Sherlock: Unlocking the Secrets of Big Data
Protein-protein interactions in yeast, forming a relatively small graph of only 7,182 edges, illustrate the complexity of problems in graph analytics. (See Vladimir Batagelj & Andrej Mrvar (2006): Pajek datasets)
Computational analysis that discovers underlying patterns in “big data” can open many doors to understanding, such as how genes work, the dynamics of social networks, and the source of breaches in computer security. With this kind of analysis, based on a mathematical approach called “graph theory,” interconnected webs of information can be represented as graphs, wherein nodes represent data elements and edges represent relationships among them.
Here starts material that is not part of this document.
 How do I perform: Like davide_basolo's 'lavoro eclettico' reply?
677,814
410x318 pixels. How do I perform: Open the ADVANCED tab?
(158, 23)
Such graphs produced from real-world data can be huge, containing billions or trillions of edges. Even more challenging, these graphs typically can’t be partitioned; their high connectivity prevents dividing them into subgraphs that can be practically mapped onto distributed-memory computers. “Graph analytics are notoriously difficult,” says Nick Nystrom, PSC’s director of strategic applications, “because following unpredictable paths from node-to-node is rate-limited by latencies to remote and local memory, which has drastically limited the graph problems that can be tackled.”
To break the barrier blocking large-scale graph analytics, PSC this year introduced Sherlock, a unique supercomputer specialized for complex analytics on big data, which will be used for pilot projects by the national research community.